Indiana State Museum, etc., Indianapolis, IN
Diana, MaceVindaloo, Wraith6
In its past, Indianapolis was quite the market center, in the sense that it's kind of like the support town for the surrounding "heartland" farms. There are still dealerships for John Deere and other farm equipment, and many of the men sport baseball caps given to them for free by a seed company. It's very "yesteryear" and you can imagine them chawing on some straw. This is the place the ladies came to fantasize that they were living in gentility; the L.S. Ayres department store was located here and the gentlemen would eat lunch in the store's tearoom in the days before fast food chains bore into the country. It was also where women and children came for afternoon tea; those of us who grew up here still consider the tearoom as the height of elegance, even though we've all moved on in life and geography.
This city is full of "hand-on" types, and there were factories manufacturing all manner of goods, including pharmaceuticals, chemicals, pesticides, etc. The Industrial Revolution was good to this resource-rich area (there is a lot of mining and quarrying here, as well as a lot of water), but mechanization put many people out of work, and the new ways left many behind. That's when urban blight had hit this city in the 1970s, like it did to every city in the US. Businesses struggled and closed, areas became run-down and dangerous.
Then at the turn of this century, the city revitalized, building a convention center and museums, and aggressively trying to preserve what was good about its past, and create something good for the future. It was if the residents decided to take matters into their own hands. Even now, after the successful restoration of areas through lost to shabbiness, every citizen seems to know what's going on in their city and takes pride in it (or at least has a strong opinion). For instance, the cab drivers and restaurant servers and volunteers at the museum all understood that a new football stadium was needed to keep their beloved Colts in the city. Ever practical, they saw it as good for business, in that the RCA Dome where they currently play, connected to the convention center, would be converted into more convention space. "We lose too many of the big ones," explained one cab driver. Another time, another cab driver from Haiti repeated this, and hoped, "Maybe we will get one of the big Republican or Democratic conventions!"

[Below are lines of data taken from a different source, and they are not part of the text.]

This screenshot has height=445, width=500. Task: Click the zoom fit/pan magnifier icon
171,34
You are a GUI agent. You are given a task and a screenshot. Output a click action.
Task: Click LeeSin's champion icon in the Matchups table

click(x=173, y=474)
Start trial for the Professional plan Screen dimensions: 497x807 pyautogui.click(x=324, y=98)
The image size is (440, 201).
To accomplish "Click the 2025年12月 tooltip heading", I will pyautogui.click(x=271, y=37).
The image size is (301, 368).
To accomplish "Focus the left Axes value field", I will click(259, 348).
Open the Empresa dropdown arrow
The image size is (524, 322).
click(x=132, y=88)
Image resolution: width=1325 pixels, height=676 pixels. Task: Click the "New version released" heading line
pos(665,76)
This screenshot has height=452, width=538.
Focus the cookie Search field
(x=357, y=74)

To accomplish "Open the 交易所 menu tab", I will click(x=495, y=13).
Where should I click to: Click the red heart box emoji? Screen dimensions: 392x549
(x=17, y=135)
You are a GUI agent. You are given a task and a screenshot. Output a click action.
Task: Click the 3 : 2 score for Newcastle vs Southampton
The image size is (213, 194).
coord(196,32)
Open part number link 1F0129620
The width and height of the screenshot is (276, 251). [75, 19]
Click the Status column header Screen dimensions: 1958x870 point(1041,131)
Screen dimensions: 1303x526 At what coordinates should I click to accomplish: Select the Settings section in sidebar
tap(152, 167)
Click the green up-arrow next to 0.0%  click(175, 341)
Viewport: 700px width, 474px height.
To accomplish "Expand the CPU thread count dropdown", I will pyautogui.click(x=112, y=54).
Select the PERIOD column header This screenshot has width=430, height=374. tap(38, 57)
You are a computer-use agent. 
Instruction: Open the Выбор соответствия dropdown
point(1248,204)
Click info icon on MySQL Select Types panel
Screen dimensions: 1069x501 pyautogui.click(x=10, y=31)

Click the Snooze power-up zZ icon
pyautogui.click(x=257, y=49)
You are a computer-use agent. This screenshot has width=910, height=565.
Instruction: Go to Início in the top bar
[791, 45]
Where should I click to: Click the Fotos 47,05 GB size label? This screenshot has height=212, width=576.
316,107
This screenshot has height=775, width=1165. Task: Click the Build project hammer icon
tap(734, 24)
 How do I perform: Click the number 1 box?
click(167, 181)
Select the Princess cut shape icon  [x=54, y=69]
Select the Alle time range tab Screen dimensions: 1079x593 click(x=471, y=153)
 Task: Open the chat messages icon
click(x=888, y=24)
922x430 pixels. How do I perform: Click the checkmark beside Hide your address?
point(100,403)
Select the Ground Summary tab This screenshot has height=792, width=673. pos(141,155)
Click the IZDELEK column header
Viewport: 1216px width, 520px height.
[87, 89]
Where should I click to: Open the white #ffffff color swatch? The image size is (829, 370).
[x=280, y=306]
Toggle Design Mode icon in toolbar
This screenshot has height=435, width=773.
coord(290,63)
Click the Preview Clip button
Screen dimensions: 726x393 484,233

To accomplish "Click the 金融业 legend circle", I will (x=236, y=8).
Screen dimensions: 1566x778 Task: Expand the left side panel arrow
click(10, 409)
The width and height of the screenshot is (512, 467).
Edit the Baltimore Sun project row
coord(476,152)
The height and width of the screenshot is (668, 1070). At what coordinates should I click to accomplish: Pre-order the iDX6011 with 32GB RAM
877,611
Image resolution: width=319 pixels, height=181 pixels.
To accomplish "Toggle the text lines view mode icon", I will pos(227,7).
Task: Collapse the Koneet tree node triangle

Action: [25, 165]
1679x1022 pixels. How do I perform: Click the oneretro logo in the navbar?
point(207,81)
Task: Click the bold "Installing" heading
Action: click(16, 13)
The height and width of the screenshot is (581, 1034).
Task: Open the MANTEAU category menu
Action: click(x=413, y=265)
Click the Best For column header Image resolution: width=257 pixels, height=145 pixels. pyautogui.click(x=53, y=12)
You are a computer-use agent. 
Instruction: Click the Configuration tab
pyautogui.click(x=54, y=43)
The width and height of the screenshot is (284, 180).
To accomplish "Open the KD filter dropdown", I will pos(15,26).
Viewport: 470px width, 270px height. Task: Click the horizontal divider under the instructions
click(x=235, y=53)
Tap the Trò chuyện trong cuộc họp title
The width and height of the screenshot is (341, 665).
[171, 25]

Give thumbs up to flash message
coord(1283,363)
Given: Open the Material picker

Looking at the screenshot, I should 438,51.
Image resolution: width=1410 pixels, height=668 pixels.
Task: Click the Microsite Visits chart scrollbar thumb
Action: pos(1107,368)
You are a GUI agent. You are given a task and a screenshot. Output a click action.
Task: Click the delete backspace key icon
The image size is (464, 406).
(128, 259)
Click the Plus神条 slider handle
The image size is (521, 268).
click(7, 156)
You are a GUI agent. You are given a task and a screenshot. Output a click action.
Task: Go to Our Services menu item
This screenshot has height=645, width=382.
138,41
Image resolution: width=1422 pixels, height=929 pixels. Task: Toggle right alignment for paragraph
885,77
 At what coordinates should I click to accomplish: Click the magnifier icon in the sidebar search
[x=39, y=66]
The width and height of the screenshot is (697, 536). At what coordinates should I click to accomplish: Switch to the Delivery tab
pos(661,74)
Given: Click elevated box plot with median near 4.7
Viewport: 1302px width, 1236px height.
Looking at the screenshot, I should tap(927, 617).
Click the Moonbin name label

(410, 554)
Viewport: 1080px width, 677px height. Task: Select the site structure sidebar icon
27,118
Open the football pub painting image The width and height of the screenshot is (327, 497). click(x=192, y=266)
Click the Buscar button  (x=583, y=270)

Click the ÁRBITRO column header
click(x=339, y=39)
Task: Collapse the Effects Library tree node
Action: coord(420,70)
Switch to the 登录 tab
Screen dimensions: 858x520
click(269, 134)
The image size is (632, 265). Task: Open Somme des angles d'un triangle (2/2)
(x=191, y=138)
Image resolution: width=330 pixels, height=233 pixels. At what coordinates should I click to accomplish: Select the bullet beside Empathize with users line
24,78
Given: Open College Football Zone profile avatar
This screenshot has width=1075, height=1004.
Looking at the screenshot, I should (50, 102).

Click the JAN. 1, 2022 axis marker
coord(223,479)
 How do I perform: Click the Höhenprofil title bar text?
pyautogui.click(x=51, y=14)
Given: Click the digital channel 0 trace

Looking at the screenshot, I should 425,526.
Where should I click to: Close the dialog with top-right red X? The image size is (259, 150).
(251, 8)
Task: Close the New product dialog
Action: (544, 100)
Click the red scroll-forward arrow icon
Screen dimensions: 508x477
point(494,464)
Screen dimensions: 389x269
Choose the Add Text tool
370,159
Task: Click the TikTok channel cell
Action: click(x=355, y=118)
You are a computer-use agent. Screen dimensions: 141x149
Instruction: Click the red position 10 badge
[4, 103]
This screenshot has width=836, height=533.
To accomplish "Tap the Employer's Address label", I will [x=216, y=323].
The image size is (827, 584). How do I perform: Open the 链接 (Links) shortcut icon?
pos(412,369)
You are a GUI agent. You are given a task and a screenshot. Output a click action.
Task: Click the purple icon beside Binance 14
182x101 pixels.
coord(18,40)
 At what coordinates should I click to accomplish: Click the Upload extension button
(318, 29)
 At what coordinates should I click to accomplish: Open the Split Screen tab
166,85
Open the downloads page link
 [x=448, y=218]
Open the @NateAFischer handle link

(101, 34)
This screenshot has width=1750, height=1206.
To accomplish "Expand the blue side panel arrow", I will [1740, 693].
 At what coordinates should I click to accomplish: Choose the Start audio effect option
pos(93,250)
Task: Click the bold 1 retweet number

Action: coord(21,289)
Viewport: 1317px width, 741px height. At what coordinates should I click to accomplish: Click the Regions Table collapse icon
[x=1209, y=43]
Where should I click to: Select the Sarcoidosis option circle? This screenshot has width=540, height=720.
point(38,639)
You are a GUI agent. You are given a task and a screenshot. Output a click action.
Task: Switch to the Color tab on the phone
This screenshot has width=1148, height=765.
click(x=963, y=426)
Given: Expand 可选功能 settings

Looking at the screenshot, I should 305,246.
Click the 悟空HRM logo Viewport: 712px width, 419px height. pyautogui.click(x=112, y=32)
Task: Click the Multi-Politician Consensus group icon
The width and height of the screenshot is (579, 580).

Nonetheless, Indianapolis does have a small-town feel to it, a certain quaintness reflected by everyone's desire to know what's happening to their city, plus the fact that they recognized us as out-of-towners and were friendly to us because of it. For some of us raised in bigger, more iconic cities, it was a bit creepy ... but then, it was nice, too.
Our main reason for being here this time was the Lord of the Rings: Motion Picture Trilogy Exhibition at the Indiana State Museum, along with the New Zealand Night Dinner, featuring wines made in New Zealand and exported to the US, as well as some New Zealand ingredients. Unlike other places where this exhibition had stopped, the ticket for the dinner and for the exhibition both included tickets to the rest of the museum as well, so it was worth revolving our activities around this building.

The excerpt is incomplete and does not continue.